今住んでいる場所から遠く離れた土地の相続についてご相談いただきました。Aさんは、千葉県在住の50歳女性。自身は住んだことがない愛媛県に、相続予定の土地があるそうです。
大阪生まれ育ちのAさんが愛媛県の土地を相続予定である理由は、そこが父母の出身地だから。父方の親族が代々住んでいた土地に、現在は80歳の叔父が1人で住んでいます。

「やっかいなのが、その土地と建物について、30年前に亡くなった祖母の名義が登記簿にそのまま残っていること。もともと、叔父夫婦が二世帯住宅を建てた時、叔父が3分の2、祖母が3分の1と名義を分けたことにさかのぼります。祖母が亡くなった時に名義変更についてきちんとしておけば良かったのでしょうが、ずるずるとそのままになってしまったようです」

親族間で、その土地をAさんが相続することについては口約束で合意が取れているそうですが、Aさん自身は愛媛県で暮らすことはまったく考えていないと言います。
「私も夫も、仕事がありますから。ゆかりのない土地に行って住むことは、今のところ考えていません。ただ、父は5年前に亡くなってしまったのですが、現在も大阪にひとりで住む75歳の母が、出身地である愛媛県に帰ってその土地に住みたいという希望を持っています。私が相続した後に母を住ませてあげたいと考えています」

名義変更しなかったことによるペナルティーはある?

そこで気になるのが、手続きについて。現在も亡くなった祖母の名義が残っている状態の土地を相続するに当たって、何から手をつければいいのかさっぱりわからないと言います。
「もっとも気がかりなのは、名義変更を怠ったことに対するペナルティーがないのかどうかということです。もしあるとすれば、誰がそのペナルティーを受けるのか。また、その土地に建てた二世帯住宅に現在も叔父が住んでいるわけですが、今のうちに亡くなった祖母の名義分を叔父なり私なりに変更しておいた方がいいのか、それとも叔父が亡くなって相続するときになってから手続きをすればいいのか、それもわかりません。

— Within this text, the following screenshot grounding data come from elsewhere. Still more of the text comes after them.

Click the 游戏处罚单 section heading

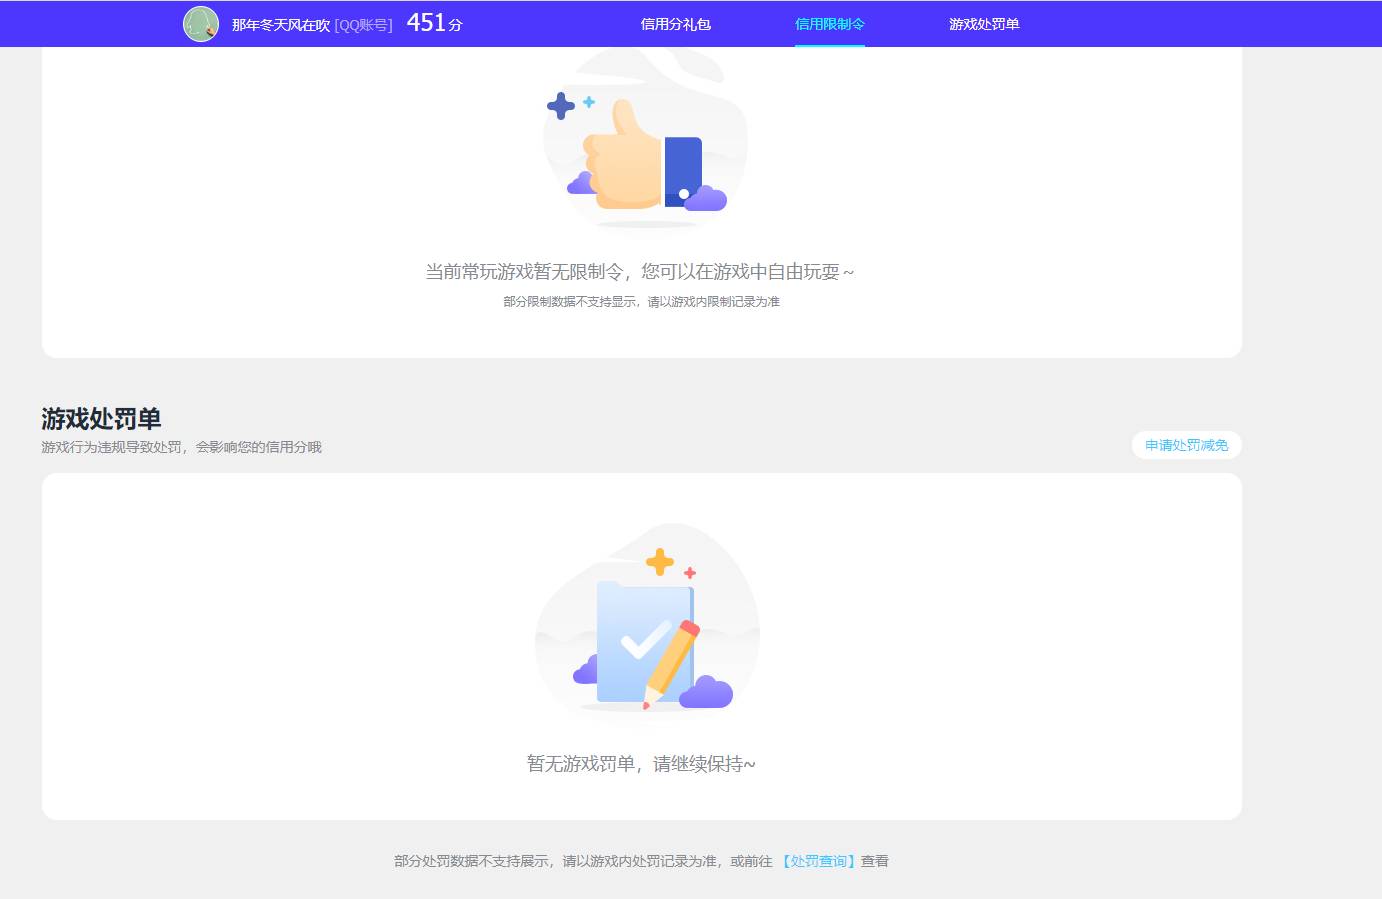(x=101, y=418)
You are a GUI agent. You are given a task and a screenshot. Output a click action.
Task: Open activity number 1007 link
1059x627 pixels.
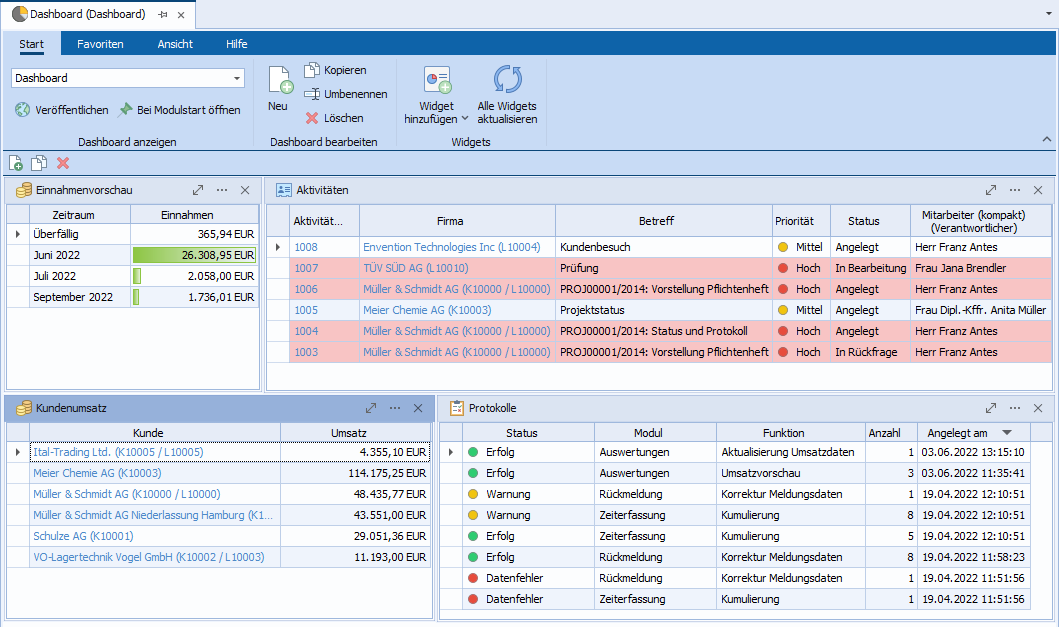tap(306, 268)
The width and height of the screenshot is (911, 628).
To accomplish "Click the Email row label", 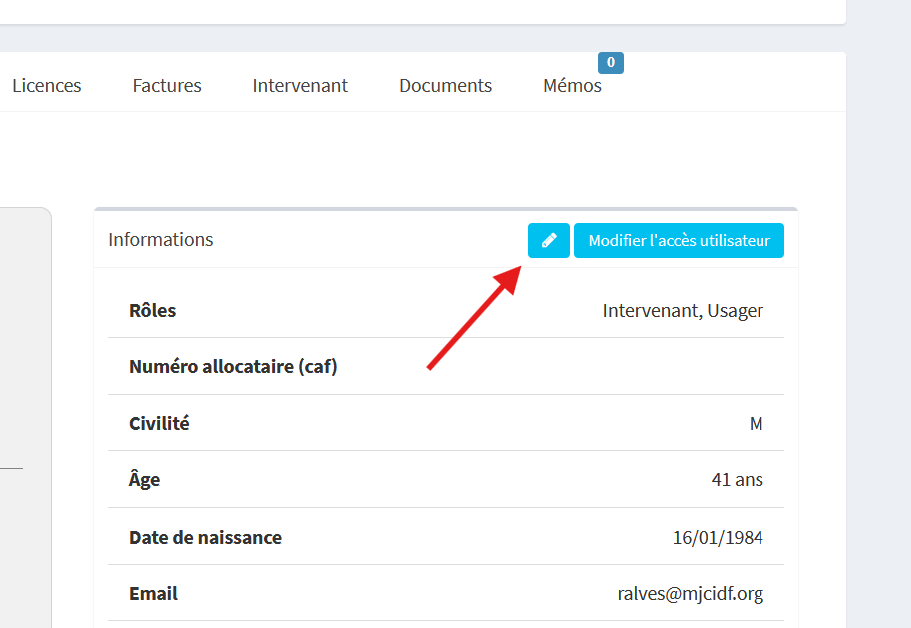I will click(x=153, y=593).
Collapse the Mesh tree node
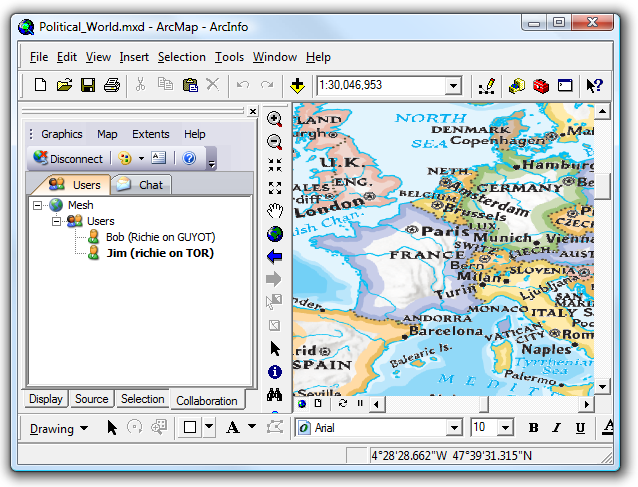The image size is (638, 487). (37, 205)
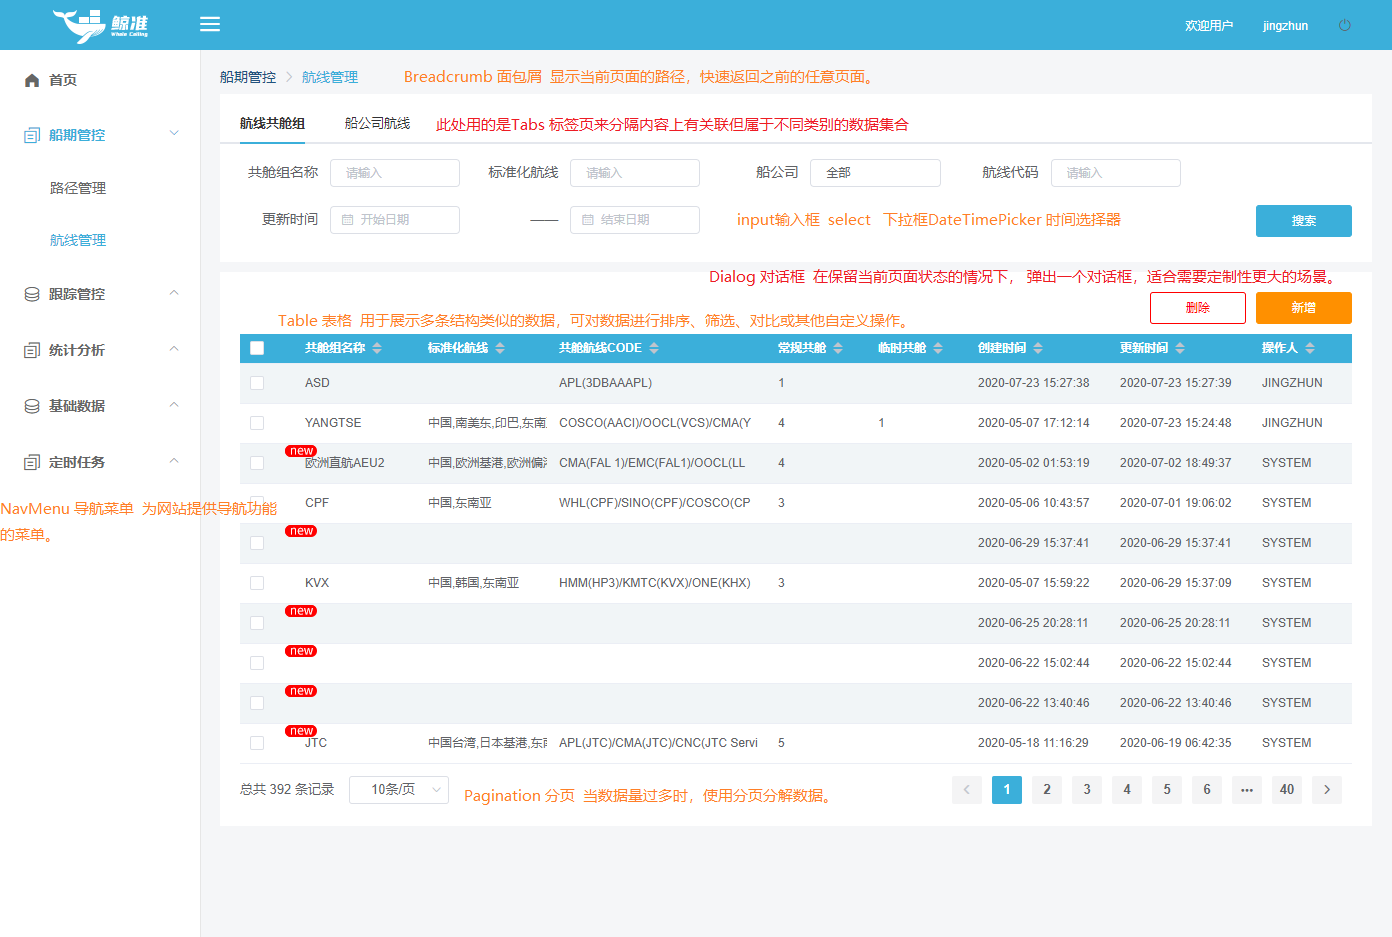
Task: Click the orange 新增 button
Action: pyautogui.click(x=1303, y=307)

どれくらいの費用がかかるのかということも気になりますし、そもそもこういった問題に対してどこに相談に行けばいいのかということすらわかりません。自分でできる部分があればできるだけ自分でやりたいと考えているのですが、すべて専門家に依頼しなければならないのかどうかについても、調べてもよく理解できないというのが現状です」
いざ、叔父が亡くなったという時に慌てないで済むように、今から準備しておきたいというAさん。どのように手続きを進めておけば良いのでしょうか。

佐々木一夫弁護士のアドバイス

Aさんのように、登記が亡くなった方のお名前で長年放置されてしまっているケースは、よく聞きます。今回の場合は、おそらく叔父さんはすでに奥様に先立たれ、お子様もいらっしゃらないのでしょう。遠い親戚からの、よく知らない土地の相続にはご不安もあるかと思います。
名義変更をしてこなかったことについての違法だとか罰金だとかそういったペナルティーはとくにありません。ただし、予定していなかった土地建物の処分や大改修、賃貸に出すなどの場合には登記がなければ面倒なことになってしまいます。ただ、国では現在、相続登記を義務化しょうとする動きがありますので、放置したままにしておくことはお勧めしません。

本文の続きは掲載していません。